Currently, we estimate that your browser has a fingerprint that conveys at least 17.77 bits of identifying information.»
The above rating corresponds precisely to that for my «Browser Plugin Details» – and, to my perhaps naive surprise, to that for my «System Fonts». Values for other parametres, such as «Time Zone», «Are cookies enabled ?» «Limited supercookie test», and «Screen Size and Colour Depth» are much less, with that for «HTTP_ACCEPT headers» somewhere in between. But how worried need we be ? 17.77 bits of information, corresponding to a little more than two bytes or, in other words a little more than the information needed to encode two letters in the alphabet, doesn’t seem a great deal. Given that, say, Echelon is busy sifting all my communications – and yours as well ! – for certain key words (strings), I’m not certain the above constitutes the greatest privacy invasion to which we are being subject….
Henri
The “bits of information” feature is just the logarithm, base 2, of the number in the sentence “Your browser fingerprint appears to be unique among the N tested so far”.
Based on the very limited sample in the comments, just about everyone is “unique”. As more people submit to the test, the “bits of info” scores will increase. Therefore I think this number, this smidgen of information is actually meaningless.
What we should take away from this is simple. After a few days of service, any installation of an OS is as unique as its user (who has been adding software and extensions and plugins, and tweaking settings). No two humans are alike, so no two computers are alike.
No way you can change that. No way you can completely hide, as the human species is highly social.

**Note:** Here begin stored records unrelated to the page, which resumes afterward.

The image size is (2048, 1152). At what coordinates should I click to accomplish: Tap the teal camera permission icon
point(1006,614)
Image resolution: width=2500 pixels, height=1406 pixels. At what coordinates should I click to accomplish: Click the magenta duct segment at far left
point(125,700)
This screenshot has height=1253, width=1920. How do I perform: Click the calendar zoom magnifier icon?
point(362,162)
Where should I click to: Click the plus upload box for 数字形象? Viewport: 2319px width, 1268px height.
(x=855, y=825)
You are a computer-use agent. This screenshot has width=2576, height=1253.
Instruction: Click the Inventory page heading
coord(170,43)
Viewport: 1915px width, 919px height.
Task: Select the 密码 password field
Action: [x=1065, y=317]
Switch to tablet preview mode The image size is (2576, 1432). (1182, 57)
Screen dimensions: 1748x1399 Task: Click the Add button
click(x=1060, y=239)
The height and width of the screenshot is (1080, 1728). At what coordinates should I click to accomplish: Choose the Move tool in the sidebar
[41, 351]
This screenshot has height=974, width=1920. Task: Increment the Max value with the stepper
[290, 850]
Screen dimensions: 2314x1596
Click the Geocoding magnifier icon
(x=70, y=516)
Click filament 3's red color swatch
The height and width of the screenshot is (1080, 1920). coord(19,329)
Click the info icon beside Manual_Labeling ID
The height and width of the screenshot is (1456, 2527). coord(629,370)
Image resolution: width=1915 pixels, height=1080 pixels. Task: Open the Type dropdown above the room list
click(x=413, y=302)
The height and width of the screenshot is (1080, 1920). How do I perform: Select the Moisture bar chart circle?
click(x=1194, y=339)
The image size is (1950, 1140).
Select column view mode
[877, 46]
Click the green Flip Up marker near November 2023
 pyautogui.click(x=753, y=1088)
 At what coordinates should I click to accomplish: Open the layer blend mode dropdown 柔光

Thanks for clearing that up, Solo Owl ! So the information provided by the third column is the same as that provided by the second column ; all one has to do is perform 2^x to derive the latter from the former. I can confirm that the «bits of identifying information» score does increase as more people take the text – now, for example, I am 0.11 points more frightened than I was when I posted above. I see I’d better not check again tomorrow !…
Henri
Apparently only 1:332 people is using the most recent version of Firefox with Javascripts turned off. It’s not my privacy I’m worried about there so much as everyone else using more vulnerable browser configurations.
I’m unique among nearly 250,000 people if I use IE8 but manually override the Internet settings to have the lowest privacy and security levels. But that probably just means that people with trojans that change their setting aren’t visiting the Electronic Frontier Foundation website.
fingerprinting is a kind of datamining. as such its vulnerable to the same kind of poisoning strategy: provide enough bad data and you’re bucket is devalued.
FX could be rigged to ratchet up the chaos.
@ AlphaCentauri
re: security
do not surf the web with admin privileges. that problem solved. sandox/vm is not sufficient alone.
@ Wladimir Palant
re: flash cookies / SOL
firefox extension: BetterPrivacy. I wager the next version of FX will contain these features.
I don’t want to be prompted about plug-ins so the only plug-in I have allowed to stay active is flash.
(@..@others.. you can change your FX to not-scan for plug-ins and drop the flash bits in … to switch between flash versions to avoid breathing hollywood tainted AIR)
@ mozilla
I don’t want my browser to be info leaky, but you’re probably going to continue moving toward OpenID integration and creepy google-wave-like features.
yay? no!
why not? How many people choose flock OVER firefox? yeah.. so you can bet it won’t be popular with any other than itards and fanbois.